An audit of the City of Boston Fire Department recommends the city spend more than $22 million to replace 29 units in the Fire Department that are more than 15 years old.
It also recommends the department establish a 15-year replacement plan for front-line apparatus that also provides a planned expenditure over a period of years to catch up on replacements for vehicles that are more than 15 years old.
The audit surveyed target replacement cycles of fire departments around the country to come up with the 15-year replacement target. Boston’s fire apparatus has an effective cycle of 22-23 years. Of the 54 pumpers in the fleet, 20 are older than 15 years, and of the 31 ladder trucks, 9 are more than 15 years old. Auditors estimated new pumpers would cost $750,000 each while new ladder trucks would cost $850,000 each.

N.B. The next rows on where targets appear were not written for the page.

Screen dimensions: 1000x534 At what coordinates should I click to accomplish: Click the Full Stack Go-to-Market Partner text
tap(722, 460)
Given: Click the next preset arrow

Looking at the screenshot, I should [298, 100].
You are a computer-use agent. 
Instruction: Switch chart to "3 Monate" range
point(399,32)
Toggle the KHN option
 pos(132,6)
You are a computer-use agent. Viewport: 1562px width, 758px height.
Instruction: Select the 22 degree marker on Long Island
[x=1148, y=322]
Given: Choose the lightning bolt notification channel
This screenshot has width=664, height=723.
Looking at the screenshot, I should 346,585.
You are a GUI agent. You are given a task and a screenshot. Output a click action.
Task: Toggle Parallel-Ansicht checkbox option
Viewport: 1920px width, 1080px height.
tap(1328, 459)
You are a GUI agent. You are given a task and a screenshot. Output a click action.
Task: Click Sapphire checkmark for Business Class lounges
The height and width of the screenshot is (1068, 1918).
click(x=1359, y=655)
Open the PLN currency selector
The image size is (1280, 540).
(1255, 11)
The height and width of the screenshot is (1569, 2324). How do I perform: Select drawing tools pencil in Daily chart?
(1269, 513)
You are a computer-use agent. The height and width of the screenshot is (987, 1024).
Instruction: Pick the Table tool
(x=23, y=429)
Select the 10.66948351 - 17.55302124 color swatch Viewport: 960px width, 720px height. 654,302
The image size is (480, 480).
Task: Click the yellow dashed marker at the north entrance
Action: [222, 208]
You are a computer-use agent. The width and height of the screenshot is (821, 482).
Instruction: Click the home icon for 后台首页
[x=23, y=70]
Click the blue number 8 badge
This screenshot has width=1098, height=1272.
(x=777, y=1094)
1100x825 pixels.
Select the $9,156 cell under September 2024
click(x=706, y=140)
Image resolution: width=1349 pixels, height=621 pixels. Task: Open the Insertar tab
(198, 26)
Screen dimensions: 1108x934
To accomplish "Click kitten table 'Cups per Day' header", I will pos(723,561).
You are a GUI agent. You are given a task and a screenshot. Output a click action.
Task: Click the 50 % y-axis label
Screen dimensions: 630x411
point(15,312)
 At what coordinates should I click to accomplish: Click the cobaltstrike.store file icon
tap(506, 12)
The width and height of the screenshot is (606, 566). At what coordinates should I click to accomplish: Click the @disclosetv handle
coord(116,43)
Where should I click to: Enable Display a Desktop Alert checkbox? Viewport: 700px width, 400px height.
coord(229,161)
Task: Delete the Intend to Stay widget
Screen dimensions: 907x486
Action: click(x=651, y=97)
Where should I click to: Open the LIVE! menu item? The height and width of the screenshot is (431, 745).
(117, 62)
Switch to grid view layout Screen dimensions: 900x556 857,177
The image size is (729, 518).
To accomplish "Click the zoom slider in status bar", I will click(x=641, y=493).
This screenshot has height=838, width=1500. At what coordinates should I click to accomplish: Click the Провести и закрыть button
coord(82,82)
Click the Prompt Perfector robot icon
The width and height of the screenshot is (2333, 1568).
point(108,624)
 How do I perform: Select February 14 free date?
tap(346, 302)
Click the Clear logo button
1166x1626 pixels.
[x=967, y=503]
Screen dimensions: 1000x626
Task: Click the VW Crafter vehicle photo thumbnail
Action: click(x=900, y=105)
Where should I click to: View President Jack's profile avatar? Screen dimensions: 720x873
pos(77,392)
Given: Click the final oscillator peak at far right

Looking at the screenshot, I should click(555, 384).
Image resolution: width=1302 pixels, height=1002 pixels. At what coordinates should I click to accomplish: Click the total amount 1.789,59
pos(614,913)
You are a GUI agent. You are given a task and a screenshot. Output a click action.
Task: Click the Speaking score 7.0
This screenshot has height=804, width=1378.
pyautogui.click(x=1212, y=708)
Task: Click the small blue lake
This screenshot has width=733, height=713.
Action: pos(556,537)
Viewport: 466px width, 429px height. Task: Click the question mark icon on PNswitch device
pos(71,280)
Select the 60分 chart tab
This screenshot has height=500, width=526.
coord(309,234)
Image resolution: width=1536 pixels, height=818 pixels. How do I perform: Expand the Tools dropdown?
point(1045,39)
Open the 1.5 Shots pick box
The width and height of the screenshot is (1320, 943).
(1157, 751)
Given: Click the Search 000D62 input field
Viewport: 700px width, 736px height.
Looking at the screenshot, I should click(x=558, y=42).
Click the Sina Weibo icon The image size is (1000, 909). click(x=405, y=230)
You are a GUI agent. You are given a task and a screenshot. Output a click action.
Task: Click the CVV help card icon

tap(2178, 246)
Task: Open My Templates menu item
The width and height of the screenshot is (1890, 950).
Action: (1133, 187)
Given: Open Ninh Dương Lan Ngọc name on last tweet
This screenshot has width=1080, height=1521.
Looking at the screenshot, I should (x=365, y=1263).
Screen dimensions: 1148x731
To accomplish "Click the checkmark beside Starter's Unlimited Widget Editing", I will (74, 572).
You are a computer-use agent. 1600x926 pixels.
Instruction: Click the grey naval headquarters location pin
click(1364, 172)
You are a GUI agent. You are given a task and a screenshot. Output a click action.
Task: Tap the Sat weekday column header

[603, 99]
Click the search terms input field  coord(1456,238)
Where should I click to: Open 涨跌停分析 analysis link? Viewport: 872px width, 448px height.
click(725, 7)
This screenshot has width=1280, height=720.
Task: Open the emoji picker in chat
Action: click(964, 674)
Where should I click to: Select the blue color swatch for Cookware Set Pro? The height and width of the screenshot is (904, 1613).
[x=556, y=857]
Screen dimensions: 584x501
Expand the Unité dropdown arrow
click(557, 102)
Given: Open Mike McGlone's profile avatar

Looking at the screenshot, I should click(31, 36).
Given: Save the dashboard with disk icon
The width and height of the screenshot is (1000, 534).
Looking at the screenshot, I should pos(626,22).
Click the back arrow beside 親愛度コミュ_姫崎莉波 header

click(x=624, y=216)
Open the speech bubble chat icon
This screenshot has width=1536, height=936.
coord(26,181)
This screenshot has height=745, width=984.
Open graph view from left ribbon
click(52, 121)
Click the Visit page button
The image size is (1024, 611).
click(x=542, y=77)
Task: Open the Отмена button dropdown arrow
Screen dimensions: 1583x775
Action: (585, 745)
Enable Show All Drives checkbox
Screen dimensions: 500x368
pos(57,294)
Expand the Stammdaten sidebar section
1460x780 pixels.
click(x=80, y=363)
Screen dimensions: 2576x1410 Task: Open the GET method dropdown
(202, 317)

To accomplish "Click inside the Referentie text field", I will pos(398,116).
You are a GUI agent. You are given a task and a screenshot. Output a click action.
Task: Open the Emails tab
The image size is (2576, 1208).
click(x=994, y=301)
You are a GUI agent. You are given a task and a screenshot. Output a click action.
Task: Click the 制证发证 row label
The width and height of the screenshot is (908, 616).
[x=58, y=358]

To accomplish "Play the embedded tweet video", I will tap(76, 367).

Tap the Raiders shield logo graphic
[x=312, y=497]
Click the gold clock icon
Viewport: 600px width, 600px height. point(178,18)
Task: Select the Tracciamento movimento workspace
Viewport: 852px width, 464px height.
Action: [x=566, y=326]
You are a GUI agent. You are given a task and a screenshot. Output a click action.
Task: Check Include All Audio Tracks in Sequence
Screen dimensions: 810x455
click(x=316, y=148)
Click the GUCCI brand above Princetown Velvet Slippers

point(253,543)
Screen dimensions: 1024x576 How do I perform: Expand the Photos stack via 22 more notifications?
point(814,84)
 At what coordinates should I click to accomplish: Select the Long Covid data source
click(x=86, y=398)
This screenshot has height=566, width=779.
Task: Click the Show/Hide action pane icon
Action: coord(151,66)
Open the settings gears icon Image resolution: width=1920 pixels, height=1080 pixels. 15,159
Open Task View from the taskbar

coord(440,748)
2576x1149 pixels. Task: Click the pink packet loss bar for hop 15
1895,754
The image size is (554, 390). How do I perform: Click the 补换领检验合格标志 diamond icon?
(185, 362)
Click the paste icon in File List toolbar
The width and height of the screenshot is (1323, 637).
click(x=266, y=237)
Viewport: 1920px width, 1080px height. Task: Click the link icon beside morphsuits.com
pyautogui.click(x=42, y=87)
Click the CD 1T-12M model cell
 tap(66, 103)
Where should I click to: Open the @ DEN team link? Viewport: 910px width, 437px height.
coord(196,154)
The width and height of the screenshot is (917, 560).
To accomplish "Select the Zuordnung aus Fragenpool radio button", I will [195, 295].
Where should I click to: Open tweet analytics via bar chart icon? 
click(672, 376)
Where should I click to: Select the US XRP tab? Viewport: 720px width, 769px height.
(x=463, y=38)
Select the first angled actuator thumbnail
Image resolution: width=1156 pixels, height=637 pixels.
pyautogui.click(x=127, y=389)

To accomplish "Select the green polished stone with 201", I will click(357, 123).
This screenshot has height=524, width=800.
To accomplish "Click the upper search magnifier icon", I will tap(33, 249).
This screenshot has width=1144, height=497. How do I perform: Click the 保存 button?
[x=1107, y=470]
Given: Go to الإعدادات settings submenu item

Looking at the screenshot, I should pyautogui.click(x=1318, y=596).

A newer fleet would reduce the amount of maintenance required as well as downtime.
The report also stated that the Fire Department's Transportation Division should fully utilize its Dossier fleet management information system and discontinue the practice of dispatching heavy repair mechanics to fire scenes except in cases of specific requests.
The Transportation Division has six heavy motor repair mechanics, three foremen, and one automotive technician who maintain 314 light and heavy units.
Matrix Consulting Group performed the audit, completing it July 2015. According to NCEN, Boston Mayor Marty Walsh commissioned the audit.